**Goal of the exercise**: The lines to reproduce run from the one containing "hes (162, 1443)" through the final line of the entries; write them out exactly and add nothing.

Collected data
* * *

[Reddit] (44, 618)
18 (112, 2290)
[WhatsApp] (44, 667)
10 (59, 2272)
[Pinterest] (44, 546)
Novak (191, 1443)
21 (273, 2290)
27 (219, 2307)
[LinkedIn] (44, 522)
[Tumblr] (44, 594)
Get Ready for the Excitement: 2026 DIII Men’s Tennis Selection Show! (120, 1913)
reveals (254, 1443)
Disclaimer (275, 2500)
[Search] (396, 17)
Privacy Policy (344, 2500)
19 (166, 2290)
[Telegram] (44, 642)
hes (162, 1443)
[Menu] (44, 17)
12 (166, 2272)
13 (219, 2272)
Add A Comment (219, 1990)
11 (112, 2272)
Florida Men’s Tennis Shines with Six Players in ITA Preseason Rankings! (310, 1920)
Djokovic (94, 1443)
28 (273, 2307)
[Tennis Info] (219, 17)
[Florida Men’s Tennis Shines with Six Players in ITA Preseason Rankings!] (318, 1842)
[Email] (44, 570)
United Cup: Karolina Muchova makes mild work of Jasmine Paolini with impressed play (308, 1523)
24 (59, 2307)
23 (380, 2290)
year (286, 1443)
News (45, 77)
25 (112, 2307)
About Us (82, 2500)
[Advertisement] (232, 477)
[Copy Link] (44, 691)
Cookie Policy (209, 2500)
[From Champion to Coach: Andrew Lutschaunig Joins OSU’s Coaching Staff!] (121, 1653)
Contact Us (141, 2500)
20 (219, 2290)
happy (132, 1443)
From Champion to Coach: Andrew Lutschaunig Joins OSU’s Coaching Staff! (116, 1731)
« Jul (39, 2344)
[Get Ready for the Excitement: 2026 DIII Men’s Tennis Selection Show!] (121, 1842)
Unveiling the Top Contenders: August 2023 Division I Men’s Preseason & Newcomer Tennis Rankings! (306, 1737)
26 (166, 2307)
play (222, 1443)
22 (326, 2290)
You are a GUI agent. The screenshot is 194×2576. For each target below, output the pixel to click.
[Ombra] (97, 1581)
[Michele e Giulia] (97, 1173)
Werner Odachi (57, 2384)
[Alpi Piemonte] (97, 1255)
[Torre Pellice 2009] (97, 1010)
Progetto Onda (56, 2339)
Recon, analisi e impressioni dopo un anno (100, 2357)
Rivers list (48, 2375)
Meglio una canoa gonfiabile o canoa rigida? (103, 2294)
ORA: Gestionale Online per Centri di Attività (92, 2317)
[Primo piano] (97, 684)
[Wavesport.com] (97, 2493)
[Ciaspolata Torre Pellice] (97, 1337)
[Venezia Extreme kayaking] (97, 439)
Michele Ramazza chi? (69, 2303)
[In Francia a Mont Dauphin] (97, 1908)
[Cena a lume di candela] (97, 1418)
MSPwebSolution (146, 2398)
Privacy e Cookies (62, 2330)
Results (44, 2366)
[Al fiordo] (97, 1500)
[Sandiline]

* * *

**Task result**:
hes (162, 1443)
[Menu] (44, 17)
12 (166, 2272)
13 (219, 2272)
Add A Comment (219, 1990)
11 (112, 2272)
Florida Men’s Tennis Shines with Six Players in ITA Preseason Rankings! (310, 1920)
Djokovic (94, 1443)
28 (273, 2307)
[Tennis Info] (219, 17)
[Florida Men’s Tennis Shines with Six Players in ITA Preseason Rankings!] (318, 1842)
[Email] (44, 570)
United Cup: Karolina Muchova makes mild work of Jasmine Paolini with impressed play (308, 1523)
24 (59, 2307)
23 (380, 2290)
year (286, 1443)
News (45, 77)
25 (112, 2307)
About Us (82, 2500)
[Advertisement] (232, 477)
[Copy Link] (44, 691)
Cookie Policy (209, 2500)
[From Champion to Coach: Andrew Lutschaunig Joins OSU’s Coaching Staff!] (121, 1653)
Contact Us (141, 2500)
20 (219, 2290)
happy (132, 1443)
From Champion to Coach: Andrew Lutschaunig Joins OSU’s Coaching Staff! (116, 1731)
« Jul (39, 2344)
[Get Ready for the Excitement: 2026 DIII Men’s Tennis Selection Show!] (121, 1842)
Unveiling the Top Contenders: August 2023 Division I Men’s Preseason & Newcomer Tennis Rankings! (306, 1737)
26 (166, 2307)
play (222, 1443)
22 (326, 2290)
You are a GUI agent. The screenshot is 194×2576. For each target below, output the pixel to click.
[Ombra] (97, 1581)
[Michele e Giulia] (97, 1173)
Werner Odachi (57, 2384)
[Alpi Piemonte] (97, 1255)
[Torre Pellice 2009] (97, 1010)
Progetto Onda (56, 2339)
Recon, analisi e impressioni dopo un anno (100, 2357)
Rivers list (48, 2375)
Meglio una canoa gonfiabile o canoa rigida? (103, 2294)
ORA: Gestionale Online per Centri di Attività (92, 2317)
[Primo piano] (97, 684)
[Wavesport.com] (97, 2493)
[Ciaspolata Torre Pellice] (97, 1337)
[Venezia Extreme kayaking] (97, 439)
Michele Ramazza chi? (69, 2303)
[In Francia a Mont Dauphin] (97, 1908)
[Cena a lume di candela] (97, 1418)
MSPwebSolution (146, 2398)
Privacy e Cookies (62, 2330)
Results (44, 2366)
[Al fiordo] (97, 1500)
[Sandiline]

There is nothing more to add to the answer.